# Data entries
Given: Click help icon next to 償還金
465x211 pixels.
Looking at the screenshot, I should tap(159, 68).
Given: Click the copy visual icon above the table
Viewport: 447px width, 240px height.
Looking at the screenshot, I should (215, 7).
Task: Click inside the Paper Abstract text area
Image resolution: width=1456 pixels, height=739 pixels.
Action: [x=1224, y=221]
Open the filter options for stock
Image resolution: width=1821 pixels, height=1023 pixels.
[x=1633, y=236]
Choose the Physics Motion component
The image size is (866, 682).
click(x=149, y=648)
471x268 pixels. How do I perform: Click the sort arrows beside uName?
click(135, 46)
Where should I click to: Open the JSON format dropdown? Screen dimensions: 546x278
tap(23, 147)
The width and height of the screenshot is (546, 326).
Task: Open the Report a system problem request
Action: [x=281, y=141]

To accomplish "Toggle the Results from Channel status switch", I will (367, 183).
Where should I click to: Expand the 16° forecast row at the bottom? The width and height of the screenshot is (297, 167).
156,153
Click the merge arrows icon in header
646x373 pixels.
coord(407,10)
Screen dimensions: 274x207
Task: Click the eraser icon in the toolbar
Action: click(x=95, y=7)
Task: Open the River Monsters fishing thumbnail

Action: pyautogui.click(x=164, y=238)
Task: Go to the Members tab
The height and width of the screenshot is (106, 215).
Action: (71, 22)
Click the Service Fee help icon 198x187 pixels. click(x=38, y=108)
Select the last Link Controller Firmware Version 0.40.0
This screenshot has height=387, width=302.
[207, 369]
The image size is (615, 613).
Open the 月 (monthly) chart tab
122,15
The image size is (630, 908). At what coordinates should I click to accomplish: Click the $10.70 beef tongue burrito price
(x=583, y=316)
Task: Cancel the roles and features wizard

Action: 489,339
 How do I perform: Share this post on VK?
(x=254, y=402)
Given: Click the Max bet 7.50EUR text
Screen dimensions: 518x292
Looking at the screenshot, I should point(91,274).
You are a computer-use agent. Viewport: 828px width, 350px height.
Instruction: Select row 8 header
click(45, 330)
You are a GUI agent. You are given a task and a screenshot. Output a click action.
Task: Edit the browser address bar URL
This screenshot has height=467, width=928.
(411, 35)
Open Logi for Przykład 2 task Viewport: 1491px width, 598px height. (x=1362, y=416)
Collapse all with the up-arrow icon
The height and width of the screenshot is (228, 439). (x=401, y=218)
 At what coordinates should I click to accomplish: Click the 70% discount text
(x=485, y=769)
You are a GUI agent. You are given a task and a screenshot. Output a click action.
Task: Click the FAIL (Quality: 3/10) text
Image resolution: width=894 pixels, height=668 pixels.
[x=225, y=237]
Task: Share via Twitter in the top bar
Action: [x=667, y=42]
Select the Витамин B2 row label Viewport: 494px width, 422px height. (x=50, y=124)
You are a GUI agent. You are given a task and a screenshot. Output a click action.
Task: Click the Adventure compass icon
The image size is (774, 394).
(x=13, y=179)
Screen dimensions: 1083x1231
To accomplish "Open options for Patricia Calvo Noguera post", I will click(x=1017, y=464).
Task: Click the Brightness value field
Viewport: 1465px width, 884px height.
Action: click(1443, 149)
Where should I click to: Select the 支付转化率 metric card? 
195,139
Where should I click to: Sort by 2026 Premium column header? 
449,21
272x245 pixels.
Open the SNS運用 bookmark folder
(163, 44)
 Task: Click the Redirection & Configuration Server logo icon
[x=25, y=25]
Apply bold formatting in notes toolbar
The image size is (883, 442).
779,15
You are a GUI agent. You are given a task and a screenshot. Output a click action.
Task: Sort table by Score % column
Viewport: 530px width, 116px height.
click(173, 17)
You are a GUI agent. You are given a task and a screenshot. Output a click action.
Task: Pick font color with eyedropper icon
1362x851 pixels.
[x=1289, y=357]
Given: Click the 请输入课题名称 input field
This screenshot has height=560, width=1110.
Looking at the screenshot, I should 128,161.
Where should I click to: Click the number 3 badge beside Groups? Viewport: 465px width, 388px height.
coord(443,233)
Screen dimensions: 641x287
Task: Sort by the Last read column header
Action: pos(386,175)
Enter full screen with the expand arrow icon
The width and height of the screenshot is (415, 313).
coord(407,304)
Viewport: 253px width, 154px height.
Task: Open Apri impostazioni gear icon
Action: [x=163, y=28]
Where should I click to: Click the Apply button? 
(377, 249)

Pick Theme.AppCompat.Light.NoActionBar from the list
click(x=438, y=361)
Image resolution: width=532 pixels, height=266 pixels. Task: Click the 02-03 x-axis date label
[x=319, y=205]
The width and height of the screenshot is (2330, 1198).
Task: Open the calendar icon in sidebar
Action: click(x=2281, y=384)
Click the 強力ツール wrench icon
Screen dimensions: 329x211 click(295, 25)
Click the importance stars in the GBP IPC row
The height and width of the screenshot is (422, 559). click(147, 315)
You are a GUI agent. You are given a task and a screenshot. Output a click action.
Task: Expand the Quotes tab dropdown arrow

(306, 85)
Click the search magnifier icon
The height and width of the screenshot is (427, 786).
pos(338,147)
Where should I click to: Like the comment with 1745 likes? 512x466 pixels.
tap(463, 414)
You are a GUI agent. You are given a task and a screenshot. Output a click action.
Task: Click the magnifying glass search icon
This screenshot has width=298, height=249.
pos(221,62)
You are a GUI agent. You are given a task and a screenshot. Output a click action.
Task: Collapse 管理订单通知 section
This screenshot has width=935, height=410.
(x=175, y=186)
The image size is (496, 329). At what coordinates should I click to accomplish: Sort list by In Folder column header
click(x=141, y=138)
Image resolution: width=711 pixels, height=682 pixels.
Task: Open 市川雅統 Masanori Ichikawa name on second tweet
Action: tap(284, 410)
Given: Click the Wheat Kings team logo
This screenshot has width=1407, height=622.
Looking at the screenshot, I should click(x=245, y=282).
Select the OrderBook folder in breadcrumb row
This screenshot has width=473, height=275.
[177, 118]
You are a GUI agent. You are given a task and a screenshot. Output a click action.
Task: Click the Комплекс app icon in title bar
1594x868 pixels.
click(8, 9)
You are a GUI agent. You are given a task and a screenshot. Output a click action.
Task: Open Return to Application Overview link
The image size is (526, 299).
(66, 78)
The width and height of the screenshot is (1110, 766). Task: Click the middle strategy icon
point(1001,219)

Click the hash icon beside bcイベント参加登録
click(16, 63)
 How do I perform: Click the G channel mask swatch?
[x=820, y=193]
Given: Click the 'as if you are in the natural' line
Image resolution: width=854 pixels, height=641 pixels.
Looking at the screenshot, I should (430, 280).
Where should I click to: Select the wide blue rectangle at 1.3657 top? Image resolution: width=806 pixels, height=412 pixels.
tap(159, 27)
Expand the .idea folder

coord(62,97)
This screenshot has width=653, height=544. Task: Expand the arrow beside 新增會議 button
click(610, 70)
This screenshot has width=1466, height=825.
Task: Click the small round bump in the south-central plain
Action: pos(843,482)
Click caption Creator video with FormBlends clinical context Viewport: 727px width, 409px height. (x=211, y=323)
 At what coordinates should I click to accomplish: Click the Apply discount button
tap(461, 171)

# WORK REQUIRED
Copy out the lines above word for word, beginning at the line that contains "Task: Open the River" and ending after the line that contains "Looking at the screenshot, I should point(91,274).".

# RESPONSE FOR THIS EXERCISE
Task: Open the River Monsters fishing thumbnail

Action: pyautogui.click(x=164, y=238)
Task: Go to the Members tab
The height and width of the screenshot is (106, 215).
Action: (71, 22)
Click the Service Fee help icon 198x187 pixels. click(x=38, y=108)
Select the last Link Controller Firmware Version 0.40.0
This screenshot has height=387, width=302.
[207, 369]
The image size is (615, 613).
Open the 月 (monthly) chart tab
122,15
The image size is (630, 908). At what coordinates should I click to accomplish: Click the $10.70 beef tongue burrito price
(x=583, y=316)
Task: Cancel the roles and features wizard

Action: 489,339
 How do I perform: Share this post on VK?
(x=254, y=402)
Given: Click the Max bet 7.50EUR text
Screen dimensions: 518x292
Looking at the screenshot, I should point(91,274).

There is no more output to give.